▸ **TEXT PROVIDED**
_ _ _

Saturday, 28 February 2015

Why it is unwise to tell a sinner that you have sinned too

A modern evangelical once patronisingly and rudely, said to me, "I know you tell the unsaved that you also deserve Hell, but [this is not enough]". The phrase "we all deserve Hell" is not very accurate. It should be " according to the Law of God, we all deserve Hell". The unsaved who do end up in Hell do deserve it. God is fair and impartial to all. He is fair in saving people by grace through faith. Romans 9:4-16 says:

Who are Israelites; to whom pertaineth the adoption, and the glory, and the covenants, and the giving of the law, and the service of God, and the promises; Whose are the fathers, and of whom as concerning the flesh Christ came, who is over all, God blessed for ever. Amen. Not as though the word of God hath taken none effect. For they are not all Israel, which are of Israel. Neither, because they are the seed of Abraham, are they all children: but, In Isaac shall thy seed be called.That is, They which are the children of the flesh, these are not the children of God: but the children of the promise are counted for the seed. For this is the word of promise, At this time will I come, and Sarah shall have a son. And not only this; but when Rebecca also had conceived by one, even by our father Isaac; (For the children being not yet born, neither having done any good or evil, that the purpose of God according to election might stand, not of works, but of him that calleth;)  It was said unto her, The elder shall serve the younger. As it is written, Jacob have I loved, but Esau have I hated.  What shall we say then? Is there unrighteousness with God? God forbid. For he saith to Moses, I will have mercy on whom I will have mercy, and I will have compassion on whom I will have compassion. So then it is not of him that willeth, nor of him that runneth, but of God that sheweth mercy.

Ray Comfort explains at in the following post:

I was riding my bike this morning when I noticed a man in his sixties with a small dog, walking on the sidewalk. I stopped and asked, "Did you get one of these?" and at the same time handed him a Ten Commandments coin.

He predictably asked what it was, so I told him and asked, "Are you a Christian?" He said that he was, so I asked if he had been born again. He said, "No. What is a born again Christian?"

At that point, I said, "Nice dog. What's his name?" He said, "Such-as." I introduced myself, and asked for his name.

"Ben, the best way to explain what it means to be born again, is to ask if you believe Heaven exists. Do you?" He said he did.

"Are you going to make it there? Are you a good person?" He said that he used to be.

_ _ _

▸ **DATASET CONTENT**
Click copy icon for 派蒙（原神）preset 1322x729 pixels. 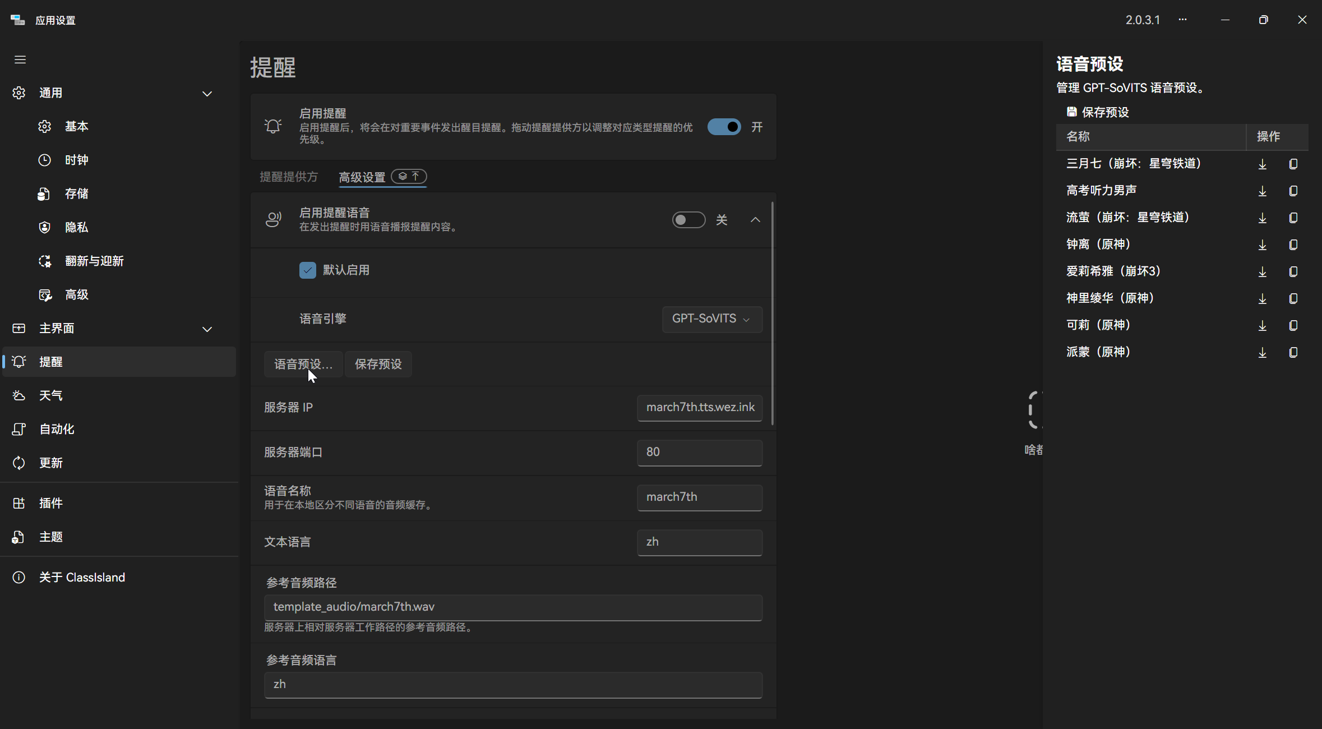pyautogui.click(x=1293, y=352)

_ _ _

▸ **GIVEN TASK A**
List every person named in the passage from Romans quoted in the article on why it is unwise to tell a sinner that you have sinned too.
▸ **GIVEN TASK B**
Answer these questions from the article:
(i) Which chapter and verses of Romans does it cite?
(ii) What did Ray Comfort hand the man on the sidewalk?
(iii) What did the man say his dog's name was?
The material plays no part in this exercise; only the article is used.

▸ **EXPECTED OUTPUT A**
Christ, Abraham, Isaac, Sarah, Rebecca, Jacob, Esau, Moses

▸ **EXPECTED OUTPUT B**
(i) Romans 9:4-16
(ii) A Ten Commandments coin
(iii) Such-as